それは,「ゲーム機ならでは」の要素を持っているかどうか,ではないだろうか。
私たちは今やゲーム機を一つのAV機器として捉えているが
もとはといえば「おもちゃ」であったはずであることは忘れてはならない。
あの「ウルトラハンド」や「光線銃」を生み出した任天堂が発売した
新しい「おもちゃ」が「ファミコン」だった。
「ファミコン」では,他にはない使いやすいコントローラと他にはないゲームソフトがあった。
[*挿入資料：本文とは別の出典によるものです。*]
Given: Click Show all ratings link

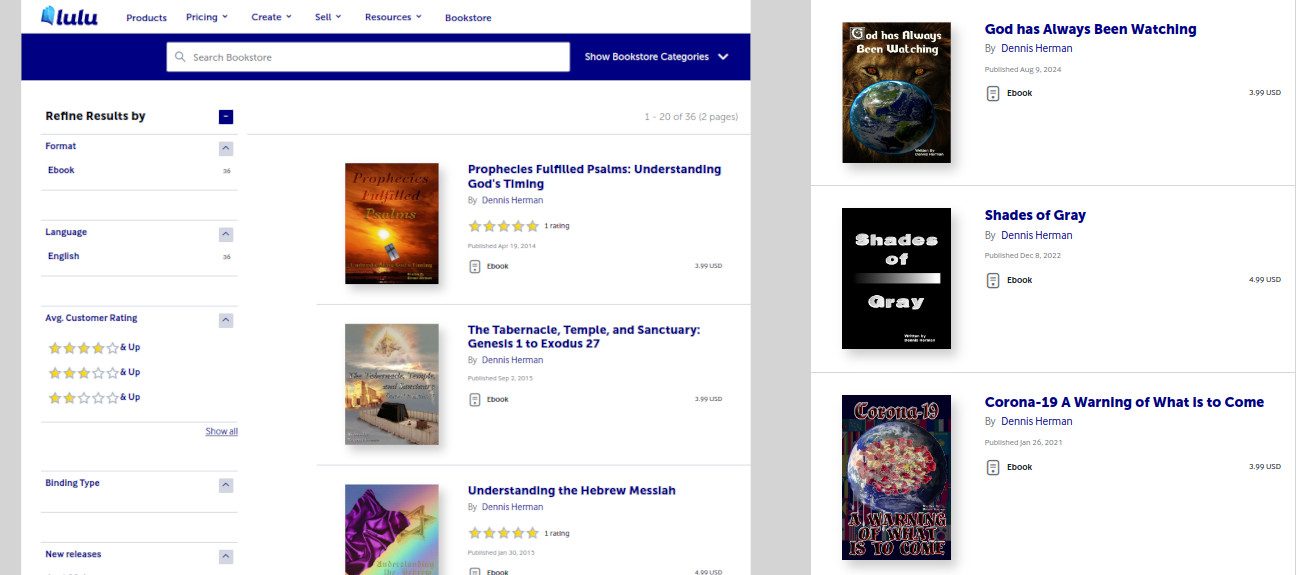Looking at the screenshot, I should pos(221,432).
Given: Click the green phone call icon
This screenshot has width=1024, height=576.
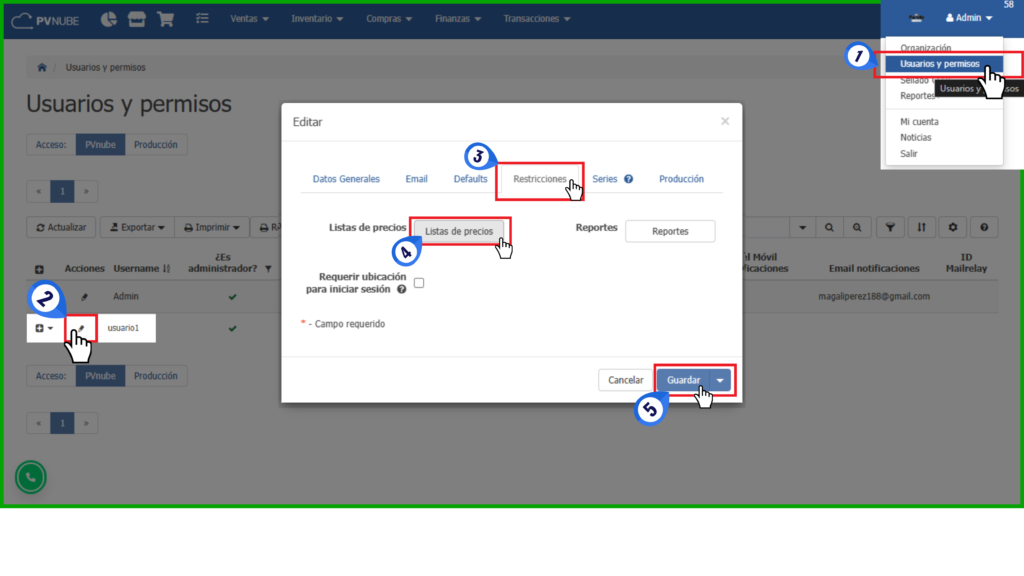Looking at the screenshot, I should point(30,478).
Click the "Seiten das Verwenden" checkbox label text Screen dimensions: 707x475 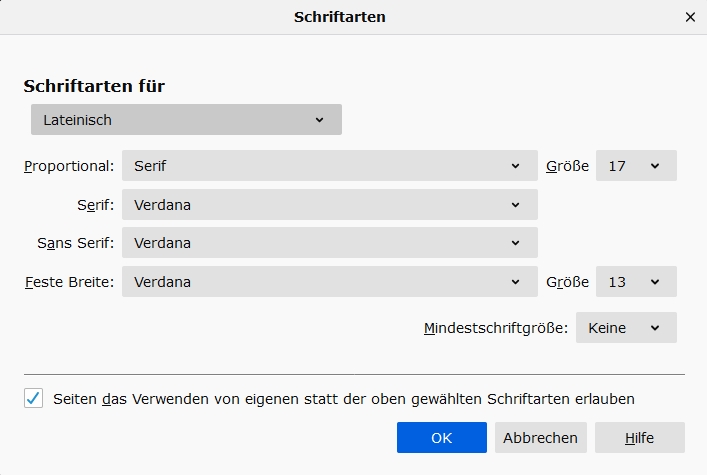point(344,398)
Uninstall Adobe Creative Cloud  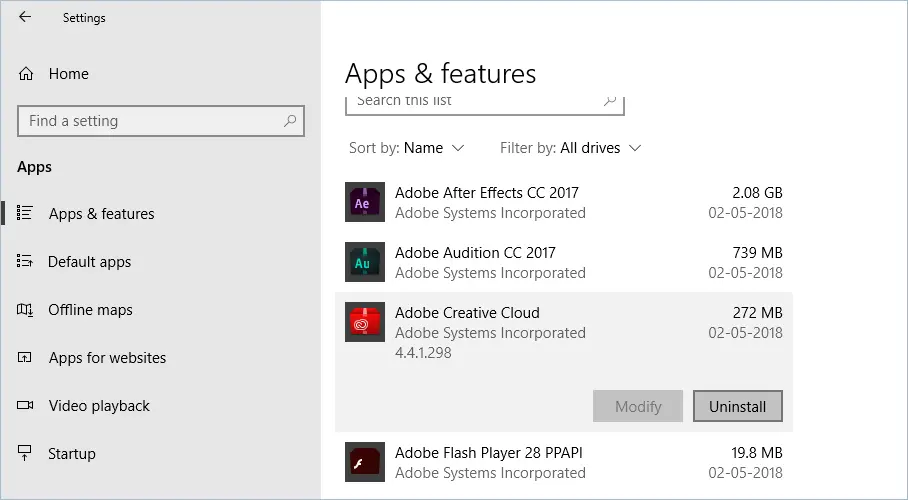(x=737, y=406)
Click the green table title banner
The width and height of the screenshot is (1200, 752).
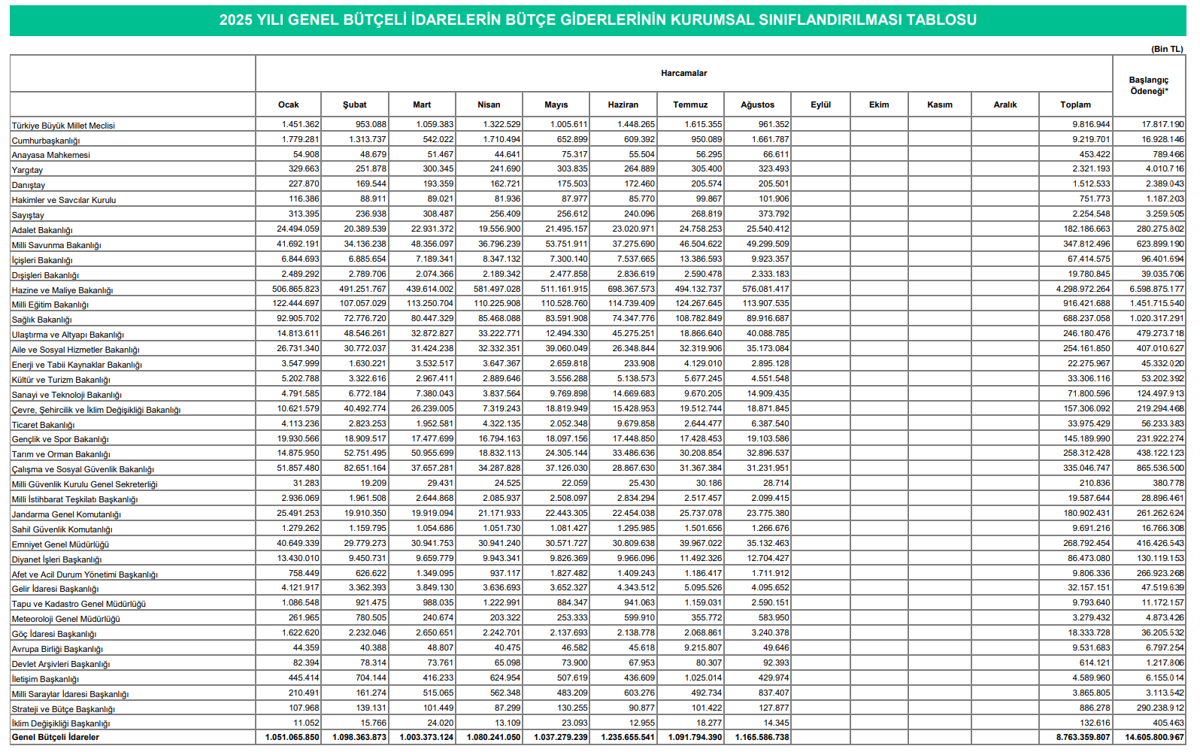598,20
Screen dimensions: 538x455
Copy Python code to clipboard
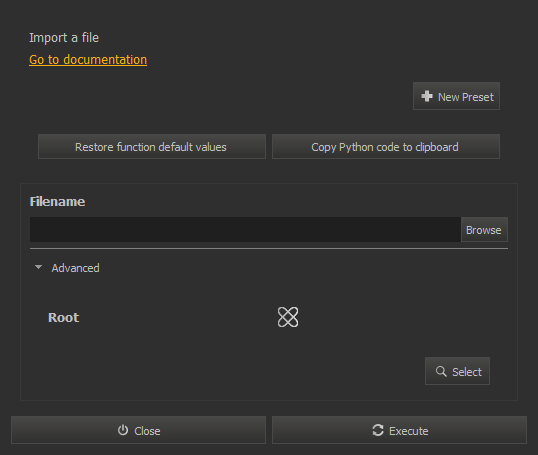386,147
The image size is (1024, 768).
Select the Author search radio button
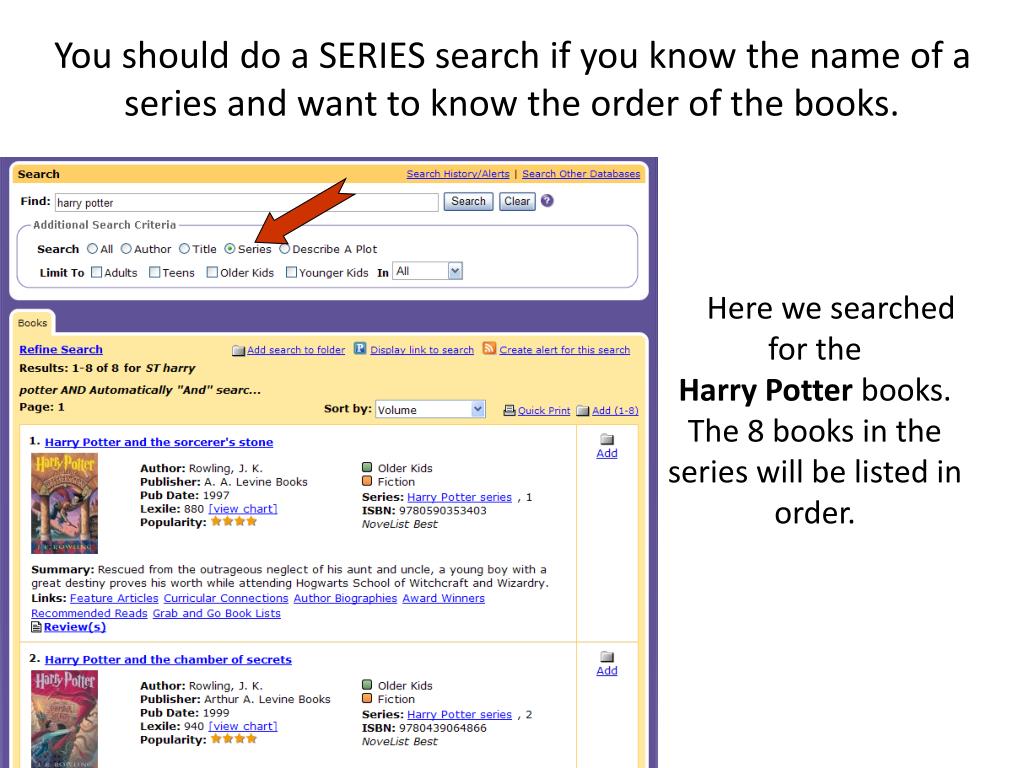coord(127,249)
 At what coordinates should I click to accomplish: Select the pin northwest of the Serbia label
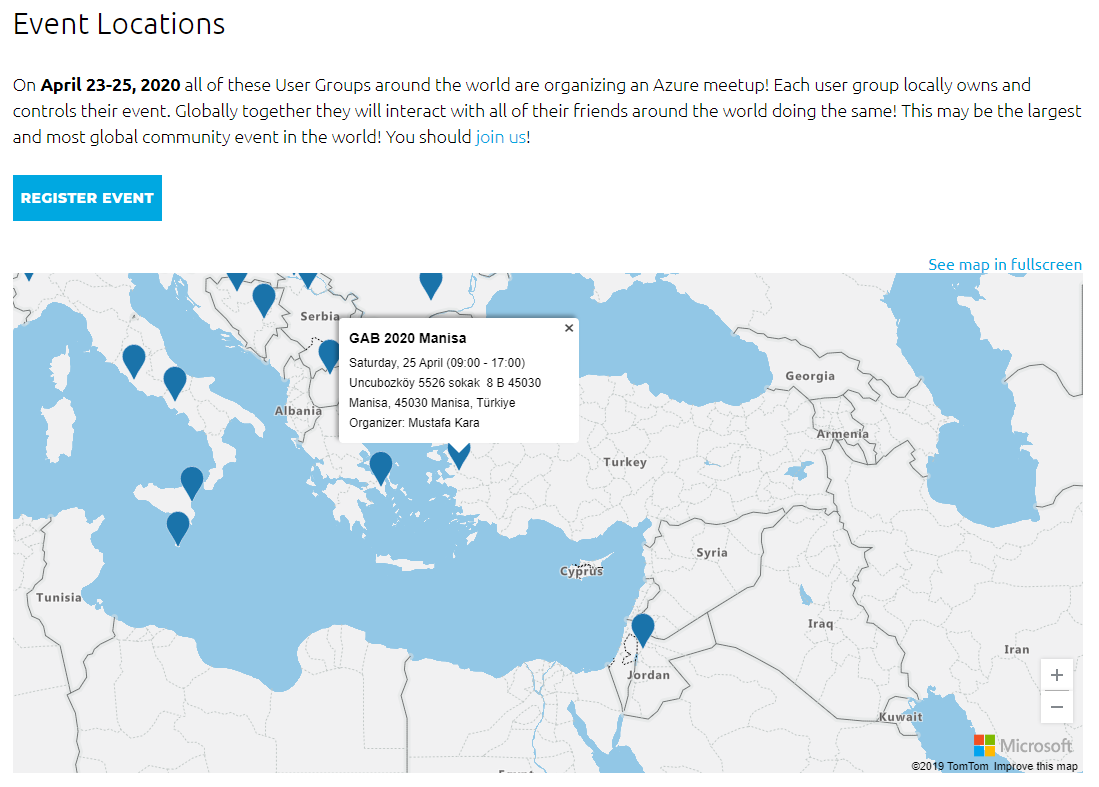[264, 297]
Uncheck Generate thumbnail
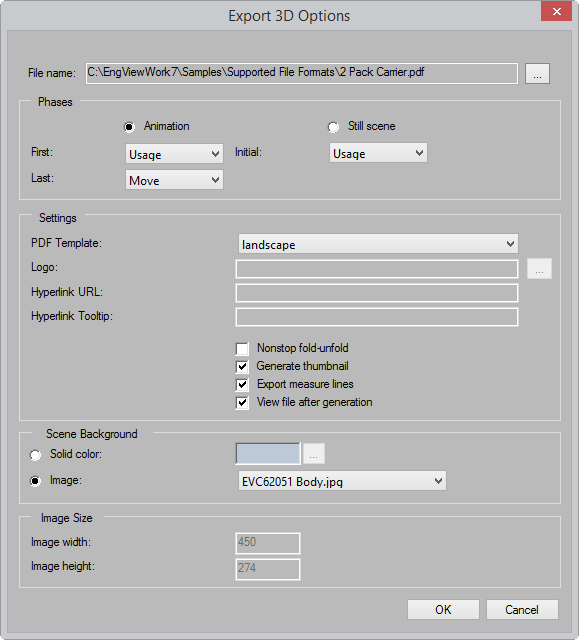The width and height of the screenshot is (579, 640). click(242, 367)
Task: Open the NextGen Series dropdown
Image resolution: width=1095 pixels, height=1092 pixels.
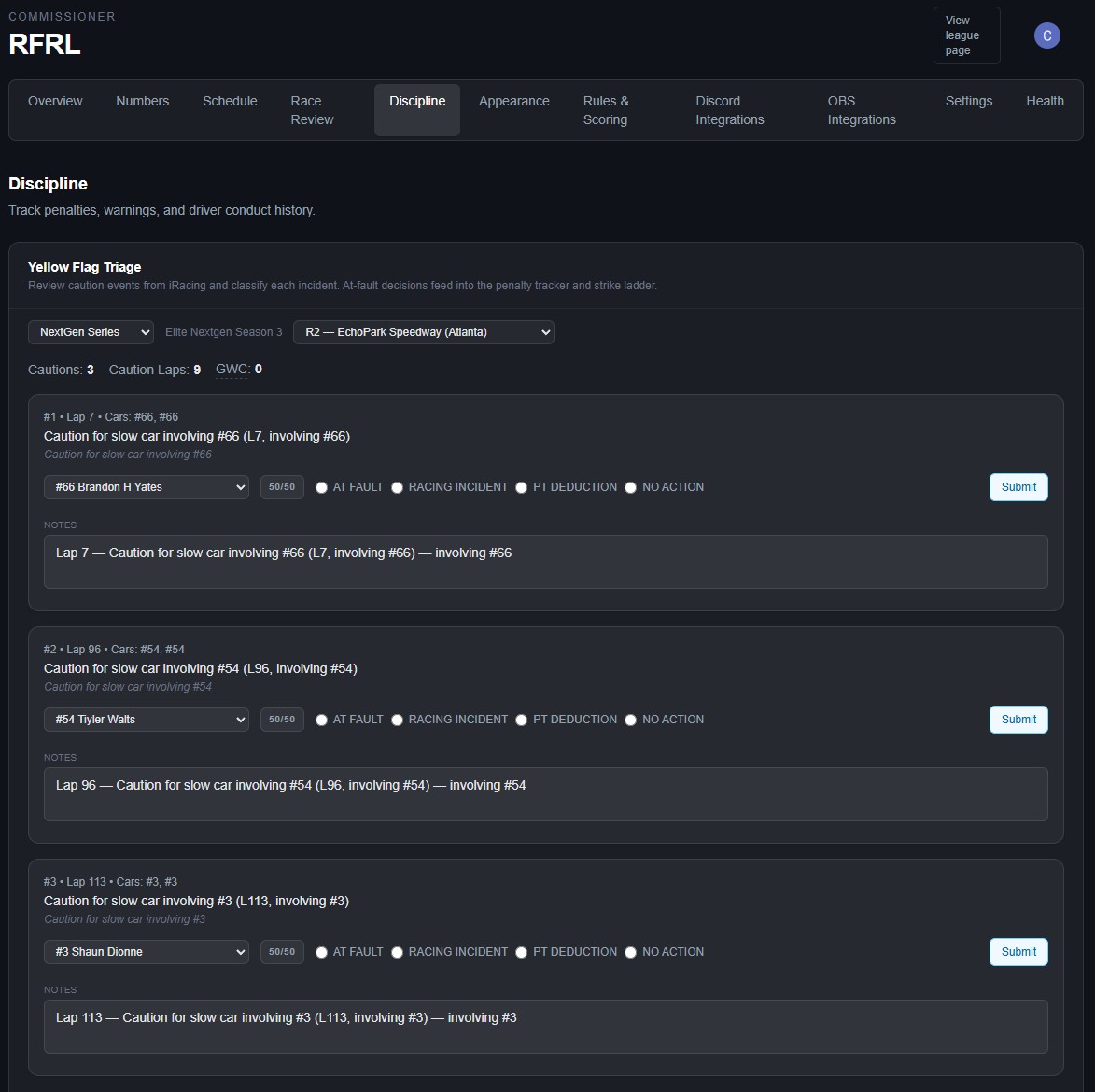Action: [x=91, y=332]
それをプレイするには「ファミコン」という機器を買うことが不可欠だったのだ。
それがなんたらの法則とやらが示すように,デジタル化の波の速さは並大抵ではなく
コンテンツはもはやカセットやカートリッジのように現物ではなく,データ化,すなわちその姿を無くした。
この流れはなんのことはない,ハードウェアがソフトウェアへと移行する,万物の潮流だが
この流れに気付かなかったのがゲーム業界であった。
カートリッジにこだわるメーカーもあれば,光ディスクを利用するメーカーもあったが
そんなことは根本的な問題とは関係なかった。
既にゲームコンテンツは,パソコン上ではエミュレータを通じて遊ぶことができ,
携帯電話上では,ゲームコンテンツの配信さえ行われている。
ゲームコンテンツはゲーム機のアドバンテージではないのだ。
「面白いコンテンツがあれば,消費者は仕方なくゲームハードを買う」
これはある意味正しいが,現代において,ゲームコンテンツをゲームハード上で独占すること
それ自体が困難であり,むしろ独占することを嫌うユーザーはゲームを離れていったのだ。
「仕方なくゲームハードを買う」より「ゲームハードをあきらめ,代替品でまかなう」のが現代人である。
そんな中,本当に見つめなおしてみなければいけないのは,ゲーム機のアドバンテージであった。
ユーザーはゲーム機でしか遊べないゲームコンテンツでなければ,パソコンや携帯電話上で遊ぶのだ。
タッチペン+2画面+マイクという非常に奇妙な組み合わせの機器を備えた
PCでもない,タブレットでも携帯電話でもない,何とも表現のしようがない,新しい「おもちゃ」。
その「おもちゃ」でしか遊べないゲームが,確かに,ある。
だってこんな奇妙な機器は他にはないから。
それがゲーム機のアドバンテージだったのだ。
だがこれは換言すれば,ゲームコンテンツをいかにゲームハード上で独占するか,の別の方法だったと言える。
今までは,任天堂株式会社が携帯電話ではゲームを出さないようにする。
ソニー株式会社がパソコンでは遊べないほどの高性能なハードを出す。
そんなことで独占しようとしたって,スクウェアエニックスは携帯電話でドラクエやFFを出すし
パソコンの性能が追いつくのは時間の問題だし,むしろ性能なんかどうでもいいぐらいに高くなった。
本当に独占したいなら,物理的に,「ゲーム機」としてグループ分けされるような機器を作るんじゃなく
これはなんだ?といわれるような「おもちゃ」を作って,
それでしか,どうしても,どうしても,そのおもちゃでしか遊べない
から仕方なく,ハードを買う,ようにすれば良かったのだ。
最初から,ゲーム機とはそういうものであり,ここ最近はゲーム機のアドバンテージが極端に減少していただけだ。
センサーバーや加速度センサーのついたパソコンなんかはなかなかない。
だからそれのある「おもちゃ」を買わなければ,ゲームコンテンツを遊べない
そんな状況を作り出し,ゲーム機は復権することができるというわけである。